2. Common speed improvements:
Caching (biggest win usually):
- Cache node_modules, pip packages, Go modules, Maven repo
- Cache Docker layers: use buildx with cache-to/cache-from
- Cache key must include lockfile hash
Parallelization:
- Split tests into parallel jobs (test sharding)
- Run lint, type-check, unit tests in parallel (no dependencies between them)
- Use matrix builds for multi-platform testing
Skip unnecessary work:
- Path filters: only run frontend tests when frontend code changes
on:
push:
paths: ['frontend/**']
- Use conditional steps:
if: github.event_name == 'push' && github.ref == 'refs/heads/main'
Docker build optimization:
- Multi-stage builds (smaller images, faster push/pull)
- Order Dockerfile layers: dependencies before source code
- Use buildx cache: --cache-from type=gha --cache-to type=gha
Checkout optimization:
- Shallow clone: actions/checkout with fetch-depth: 1
- Sparse checkout: only the files you need
3. Target: CI should complete in under 10 minutes. CD (deploy) is separate.
Secrets Management in Pipelines¶
1. Types of secrets in CI/CD:
- Cloud credentials (AWS, GCP, Azure)
- Container registry tokens
- SSH keys for deployment
- API tokens for third-party services
- Database passwords for integration tests
2. Best practices:
- OIDC for cloud providers (no static credentials):
# GitHub Actions OIDC with AWS
permissions:
id-token: write
steps:
- uses: aws-actions/configure-aws-credentials@v4
with:
role-to-assume: arn:aws:iam::123456789:role/github-actions
aws-region: us-east-1
# No AWS keys stored in GitHub at all
- Scope secrets to environments (staging secrets != production secrets)
- Use repository-level secrets for shared values, environment-level for deploy targets
- Never echo/print secret values in debug logs
3. Secret rotation:
- Rotate secrets on a schedule (quarterly minimum)
- Update the secret in GitHub Settings -> Secrets
- Verify the pipeline still works after rotation
- Automate rotation where possible (AWS STS, vault)
4. When a secret leaks:
- Rotate the secret IMMEDIATELY (don't wait for the PR to merge)
- Check GitHub audit log for who accessed it
- Review pipeline logs for exposure
- Check if secret was cached in artifacts or Docker layers
Self-Hosted Runner Problems¶
1. Runner offline:
- Check the runner machine: is it up? Is the service running?

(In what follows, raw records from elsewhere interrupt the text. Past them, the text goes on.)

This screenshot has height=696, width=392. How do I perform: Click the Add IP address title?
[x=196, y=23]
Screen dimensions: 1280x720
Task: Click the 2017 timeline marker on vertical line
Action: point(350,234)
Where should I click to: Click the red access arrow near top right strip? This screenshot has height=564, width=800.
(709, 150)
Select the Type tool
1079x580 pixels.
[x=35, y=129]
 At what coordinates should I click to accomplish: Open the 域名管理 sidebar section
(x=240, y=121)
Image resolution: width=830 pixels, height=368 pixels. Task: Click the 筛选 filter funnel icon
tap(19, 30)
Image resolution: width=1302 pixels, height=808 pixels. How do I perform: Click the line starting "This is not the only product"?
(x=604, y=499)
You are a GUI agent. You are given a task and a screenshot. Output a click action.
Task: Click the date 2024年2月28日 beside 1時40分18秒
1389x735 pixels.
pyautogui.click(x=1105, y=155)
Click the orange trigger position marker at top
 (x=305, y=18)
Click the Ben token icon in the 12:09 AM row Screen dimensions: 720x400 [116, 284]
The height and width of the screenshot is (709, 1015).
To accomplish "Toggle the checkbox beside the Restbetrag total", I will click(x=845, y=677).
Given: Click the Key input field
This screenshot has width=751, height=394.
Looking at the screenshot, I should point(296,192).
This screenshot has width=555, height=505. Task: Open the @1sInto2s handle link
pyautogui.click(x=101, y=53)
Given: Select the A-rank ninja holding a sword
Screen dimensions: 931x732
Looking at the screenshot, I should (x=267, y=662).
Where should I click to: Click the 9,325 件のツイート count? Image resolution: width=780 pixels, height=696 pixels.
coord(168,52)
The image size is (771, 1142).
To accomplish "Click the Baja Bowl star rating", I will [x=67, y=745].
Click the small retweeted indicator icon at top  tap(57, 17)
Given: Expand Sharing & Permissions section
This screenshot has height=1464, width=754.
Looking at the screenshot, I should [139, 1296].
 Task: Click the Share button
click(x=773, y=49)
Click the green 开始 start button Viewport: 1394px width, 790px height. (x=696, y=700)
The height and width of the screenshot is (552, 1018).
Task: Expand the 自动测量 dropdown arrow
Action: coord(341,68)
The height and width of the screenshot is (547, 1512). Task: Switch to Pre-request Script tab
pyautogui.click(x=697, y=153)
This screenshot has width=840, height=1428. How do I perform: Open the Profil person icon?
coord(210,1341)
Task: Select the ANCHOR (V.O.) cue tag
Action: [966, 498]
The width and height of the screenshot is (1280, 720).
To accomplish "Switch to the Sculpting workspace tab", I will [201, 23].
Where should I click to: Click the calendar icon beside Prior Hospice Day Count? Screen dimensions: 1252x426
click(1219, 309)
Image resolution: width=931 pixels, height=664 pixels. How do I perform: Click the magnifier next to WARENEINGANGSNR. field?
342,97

systemctl status actions.runner.*
- Network: can it reach github.com?
- Registration: re-register if the token expired
2. Runner disk full:
- Docker images accumulate: docker system prune -af
- Work directories pile up: clean _work/ directories older than 7 days
- Cron job for cleanup:
0 3 * * * docker system prune -af && find /runner/_work -maxdepth 1 -mtime +7 -exec rm -rf {} \;
3. Dependency contamination:
- Unlike GitHub-hosted runners, self-hosted runners persist between jobs
- One job installs Node 18, next job expects Node 20 but gets 18
- Fix: use Docker containers for each job, or use tool version managers
- Or: run ephemeral self-hosted runners (spin up, run job, destroy)
4. Security:
- NEVER use self-hosted runners for public repos
(any PR can execute arbitrary code on your runner)
- Isolate runners: dedicated VMs, not shared infrastructure
- Use runner groups to control which repos can use which runners
Debugging a Failed Deploy Step¶
1. Read the error message completely (people skip this surprisingly often)
2. Reproduce locally:
- What command is the step running?
- Can you run it locally with the same inputs?
- Are environment variables set correctly?
3. Common deploy failures:
- Authentication expired:
* OIDC token has a short TTL
* AWS STS session expired during long deploy
* Container registry token expired
- Resource already exists / state mismatch:
* Terraform: state doesn't match reality
* Kubernetes: resource was modified manually
* Fix: import/reconcile before retrying
- Timeout:
* Health check takes too long
* Database migration blocking
* DNS propagation delay
* Increase timeout, add retry logic
- Permission denied:
* IAM role missing a required permission
* Kubernetes RBAC insufficient
* File permission on deployed artifact
4. Add better error handling:
- Use set -euo pipefail in bash steps
- Add explicit error messages before commands that commonly fail
- Use step-level continue-on-error: false (default) to fail fast
Gotchas & War Stories¶
Default trap:
${{ secrets.MY_SECRET }}evaluates to an empty string if the secret does not exist -- not an error. Your deploy script silently runs with no credentials and may succeed in unexpected ways (e.g., deploying to a default environment instead of the intended one). Always validate required secrets at the start of your pipeline with an explicit check.
GitHub Actions expression gotchas
${{ secrets.MY_SECRET }} evaluates to empty string if the secret doesn't exist, not an error. Your deploy script silently runs with no credentials. Always validate required inputs at the start of your pipeline.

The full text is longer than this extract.